___ Texto

A Universidade de Brasília (UnB), pioneira entre as federais a adotar o sistema, começou em 2003 destinando 20% das vagas do vestibular a candidatos negros, além de prever a reserva para indígenas. A medida entrou em vigência no ano seguinte. Assim como na UFJF, mesmo com o sistema consolidado, a lei federal fez com que o acesso desses grupos se ampliasse na instituição, demonstrando claramente a mudança de perfil socioeconômico e étnico-racial dos estudantes. Em 2004, ano de implementação do sistema próprio da UnB, ingressaram 388 alunos cotistas de um total de 4467, representando 8,68%. Já em 2013, o índice foi de 17,85% e, em 2021 o número se ampliou, chegando a 37,64% de alunos cotistas.

Estudantes de baixa renda são maioria nas universidades

As informações da UFJF e da UnB exemplificam os dados gerais apontados pela V Pesquisa Nacional de Perfil Socioeconômico e Cultural dos(as) Graduandos(as) das Instituições Federais de Ensino Superior (Ifes), última análise realizada pela Associação Nacional dos Dirigentes das Instituições Federais de Ensino Superior (Andifes), em 2018. Foram coletados dados de 63 universidades federais, com a participação voluntária de mais de 420 mil estudantes. No documento verificou-se que o percentual de cotistas saiu de 3,1%, em 2005, para 48,3%, em 2018.

Outro dado apontado pela pesquisa que se destaca é o índice de alunos inseridos na faixa de renda mensal familiar per capita de até 1,5 salário mínimo. Em 1996, quando foi realizada a primeira edição da pesquisa da Andifes, eles compunham 44,3% do corpo discente, número próximo aos encontrados nos levantamentos de 2003 e 2010. A partir de 2014, há uma nova configuração do perfil – estudantes nessa faixa de renda passam a ser 66,2% do total de alunos dos cursos de graduação das instituições federais, chegando a 70,2%, em 2018. A pesquisa foi respondida voluntariamente pelos estudantes das Ifes.

______

### Requisito 1:
Reproduza o trecho do texto sobre cotas nas universidades federais que vai de "As informações da" até "48,3%, em 2018.", inclusive.
### Requisito 2:
Segundo o texto sobre cotas nas universidades federais, quantos alunos cotistas ingressaram na UnB em 2004?
### Requisito 3:
Reescreva de forma mais curta o parágrafo do texto sobre cotas nas universidades federais que começa com "Outro dado apontado pela pesquisa", mantendo seus fatos principais.

___ Material fornecido

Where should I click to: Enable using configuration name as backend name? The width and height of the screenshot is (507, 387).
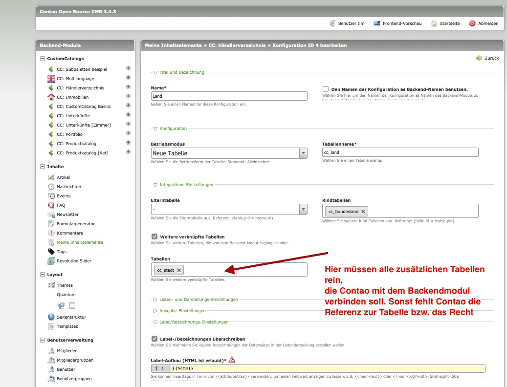point(326,89)
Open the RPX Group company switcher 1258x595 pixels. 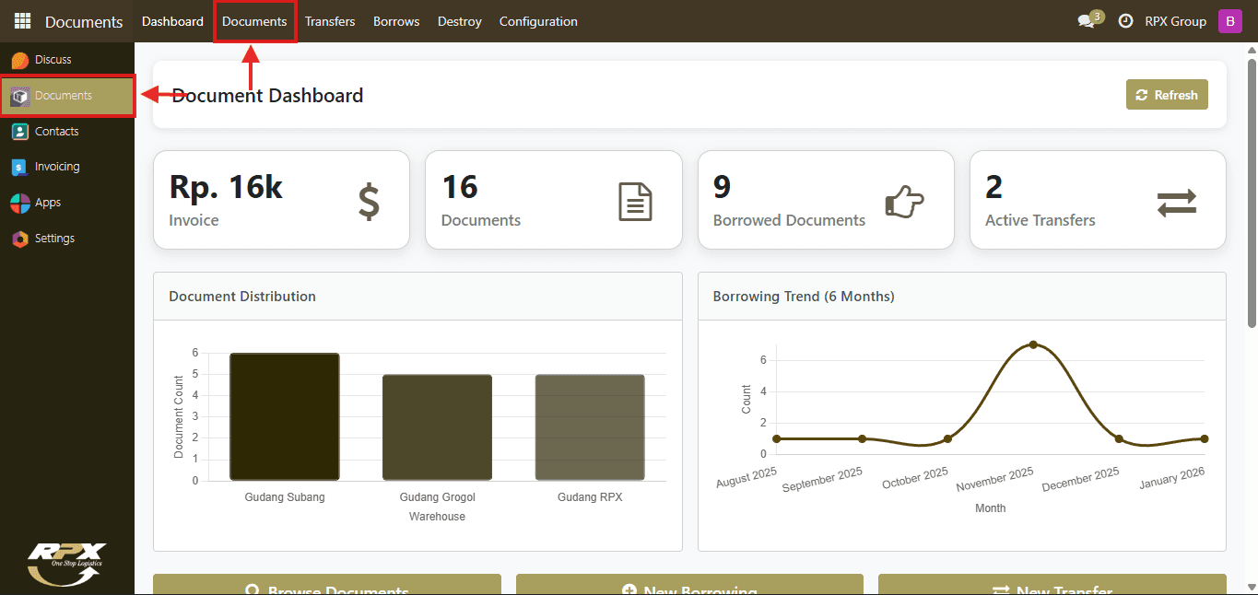coord(1175,21)
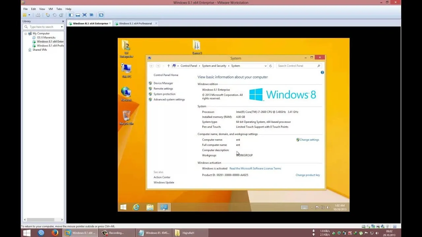The height and width of the screenshot is (237, 422).
Task: Enter full screen mode via toolbar icon
Action: point(84,14)
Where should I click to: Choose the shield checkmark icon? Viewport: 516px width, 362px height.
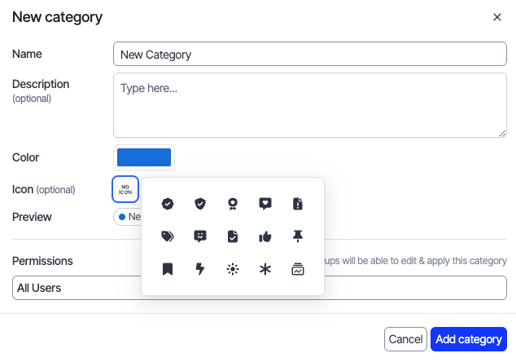point(200,204)
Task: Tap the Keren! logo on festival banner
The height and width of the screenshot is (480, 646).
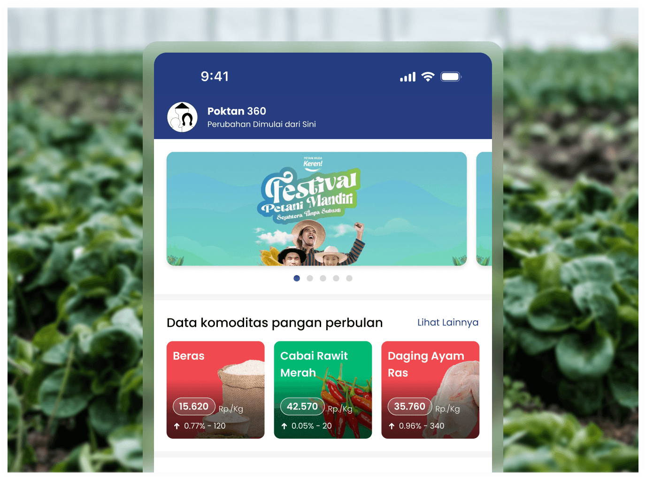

______

### Sua solução 1:
As informações da UFJF e da UnB exemplificam os dados gerais apontados pela V Pesquisa Nacional de Perfil Socioeconômico e Cultural dos(as) Graduandos(as) das Instituições Federais de Ensino Superior (Ifes), última análise realizada pela Associação Nacional dos Dirigentes das Instituições Federais de Ensino Superior (Andifes), em 2018. Foram coletados dados de 63 universidades federais, com a participação voluntária de mais de 420 mil estudantes. No documento verificou-se que o percentual de cotistas saiu de 3,1%, em 2005, para 48,3%, em 2018.

### Sua solução 2:
388 alunos cotistas, de um total de 4467.

### Sua solução 3:
Segundo a pesquisa da Andifes, os alunos com renda mensal familiar per capita de até 1,5 salário mínimo eram 44,3% do corpo discente em 1996, índice próximo ao de 2003 e 2010. A partir de 2014, passaram a 66,2% dos alunos de graduação das instituições federais e, em 2018, chegaram a 70,2%. Os estudantes responderam à pesquisa voluntariamente.